Use the built-in input() to pause execution, show a prompt, and read a line from the console. The function always returns a string, so convert the value when you need numbers or other types.

Method 1: Read a single string

Step 1: Prompt the user with input().

name = input("Enter your name: ")

Step 2: Display or use the value. For formatted output, use f-strings (PEP 498).

print(f"Hello {name}")

Option 2: Read numbers with type conversion

Step 1: Convert to an integer using int().

age = int(input("Enter your age: "))

Step 2: Convert to a floating-point value with float() when decimals are expected.

price = float(input("Enter the price: "))

Step 3: Validate and retry on bad input using try/except.

while True:
    raw = input("Enter a number: ")
    try:
        value = float(raw)
        break
    except ValueError:
        print("Invalid number, please try again.")

Approach 3: Collect multiple values on one line

Step 1: Ask for a comma-separated list of numbers.

raw = input("Enter numbers separated by commas: ")  # e.g., 10,20,30

Step 2: Split the string and map each piece to int (or float).

numbers = list(map(int, (x.strip() for x in raw.split(","))))
print(numbers)  # [10, 20, 30]

Step 3: For space-separated input, split on whitespace instead.

nums = list(map(int, input("Enter numbers: ").split()))
print(nums)

Way 4: Parse a Python-style list literal

Step 1: Prompt the user to type a list literal like [1, 2, 3].

raw_list = input("Enter a list (e.g., [1, 2, 3]): ")

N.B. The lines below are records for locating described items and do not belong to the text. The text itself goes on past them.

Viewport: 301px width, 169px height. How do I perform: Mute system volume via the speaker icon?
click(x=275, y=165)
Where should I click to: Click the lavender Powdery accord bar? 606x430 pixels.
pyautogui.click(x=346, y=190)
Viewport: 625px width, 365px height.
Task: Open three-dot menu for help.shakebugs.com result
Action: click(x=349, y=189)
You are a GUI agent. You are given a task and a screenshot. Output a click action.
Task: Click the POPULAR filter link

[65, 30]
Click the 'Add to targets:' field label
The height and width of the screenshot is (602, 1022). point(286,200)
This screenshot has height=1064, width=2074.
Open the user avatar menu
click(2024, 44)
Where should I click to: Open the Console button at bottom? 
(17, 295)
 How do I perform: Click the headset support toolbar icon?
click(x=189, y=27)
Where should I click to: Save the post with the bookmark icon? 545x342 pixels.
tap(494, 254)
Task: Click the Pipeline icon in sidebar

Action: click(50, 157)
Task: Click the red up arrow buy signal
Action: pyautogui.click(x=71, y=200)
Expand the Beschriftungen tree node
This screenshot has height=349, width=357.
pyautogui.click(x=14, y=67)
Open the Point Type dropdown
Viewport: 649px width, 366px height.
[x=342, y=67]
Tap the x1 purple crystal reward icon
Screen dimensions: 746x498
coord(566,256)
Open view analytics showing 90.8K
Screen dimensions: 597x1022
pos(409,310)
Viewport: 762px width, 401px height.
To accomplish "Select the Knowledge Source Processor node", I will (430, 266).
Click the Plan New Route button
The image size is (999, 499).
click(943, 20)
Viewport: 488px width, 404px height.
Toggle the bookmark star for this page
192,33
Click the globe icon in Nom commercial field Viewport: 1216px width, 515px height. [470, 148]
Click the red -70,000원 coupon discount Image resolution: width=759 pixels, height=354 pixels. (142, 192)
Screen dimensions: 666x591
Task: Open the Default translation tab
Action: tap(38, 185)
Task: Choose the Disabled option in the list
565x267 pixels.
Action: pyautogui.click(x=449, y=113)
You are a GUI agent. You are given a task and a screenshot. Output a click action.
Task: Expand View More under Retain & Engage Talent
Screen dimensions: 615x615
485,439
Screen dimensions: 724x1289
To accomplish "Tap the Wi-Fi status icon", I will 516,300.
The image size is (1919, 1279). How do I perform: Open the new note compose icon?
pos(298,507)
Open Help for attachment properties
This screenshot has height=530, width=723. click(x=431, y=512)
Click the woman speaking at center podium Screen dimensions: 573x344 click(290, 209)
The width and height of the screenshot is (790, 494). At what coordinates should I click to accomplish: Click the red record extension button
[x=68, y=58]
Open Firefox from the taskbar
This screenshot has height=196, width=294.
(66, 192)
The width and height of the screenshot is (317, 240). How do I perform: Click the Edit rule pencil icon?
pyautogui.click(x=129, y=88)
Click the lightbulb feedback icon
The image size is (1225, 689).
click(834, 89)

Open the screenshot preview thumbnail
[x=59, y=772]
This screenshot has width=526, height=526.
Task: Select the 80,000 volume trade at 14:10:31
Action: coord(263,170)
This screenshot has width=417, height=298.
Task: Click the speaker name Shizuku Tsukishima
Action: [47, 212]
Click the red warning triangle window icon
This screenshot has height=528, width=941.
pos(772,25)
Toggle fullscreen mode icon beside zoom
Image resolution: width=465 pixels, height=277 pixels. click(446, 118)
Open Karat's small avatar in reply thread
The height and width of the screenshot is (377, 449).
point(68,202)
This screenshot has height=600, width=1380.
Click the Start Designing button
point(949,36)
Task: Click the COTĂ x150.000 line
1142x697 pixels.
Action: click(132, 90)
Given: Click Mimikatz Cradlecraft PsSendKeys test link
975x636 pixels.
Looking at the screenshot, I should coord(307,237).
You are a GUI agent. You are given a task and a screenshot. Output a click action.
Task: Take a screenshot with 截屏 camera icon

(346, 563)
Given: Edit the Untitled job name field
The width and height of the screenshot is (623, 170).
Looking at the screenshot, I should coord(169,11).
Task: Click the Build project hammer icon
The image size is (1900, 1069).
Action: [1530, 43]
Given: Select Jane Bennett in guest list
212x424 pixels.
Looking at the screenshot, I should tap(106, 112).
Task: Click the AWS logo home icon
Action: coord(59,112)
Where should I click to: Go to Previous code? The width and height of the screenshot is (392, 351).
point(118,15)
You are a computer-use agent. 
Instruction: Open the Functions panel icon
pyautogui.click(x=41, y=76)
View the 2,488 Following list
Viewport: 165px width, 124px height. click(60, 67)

Step 2: Safely parse the literal with ast.literal_eval.

import ast

try:
    data = ast.literal_eval(raw_list)  # Works for lists, tuples, dicts, numbers, strings
    if not isinstance(data, list):
        raise TypeError("Please enter a list like [1, 2, 3].")
except (ValueError, SyntaxError, TypeError) as e:
    print(f"Invalid input: {e}")
else:
    print(data)

Step 3: Optionally enforce numeric items.

if not all(isinstance(x, (int, float)) for x in data):
    print("List must contain only numbers.")

Path 5: Gather multiple inputs interactively (multi-prompt)

Step 1: Initialize an empty list.

values = []

Step 2: Prompt repeatedly and stop on a sentinel like q or an empty line.

print("Enter numbers (press Enter with no text or type 'q' to finish).")
while True:
    raw = input("Value: ").strip()
    if raw in {"", "q", "Q"}:
        break
    try:
        values.append(float(raw))
    except ValueError:
        print("Not a number, try again.")
print(values)

Practical tips

  • Keep prompts explicit about format to reduce errors.
  • Strip whitespace before parsing to avoid subtle failures.
  • Prefer validation loops for any user-facing numeric input.
  • Use f-strings for clear, readable messages and results.

With these patterns, you can capture strings, numbers, and lists reliably from the console and handle invalid input without crashing. Start with input(), convert and validate as needed, and choose a collection strategy that matches how you want users to enter data.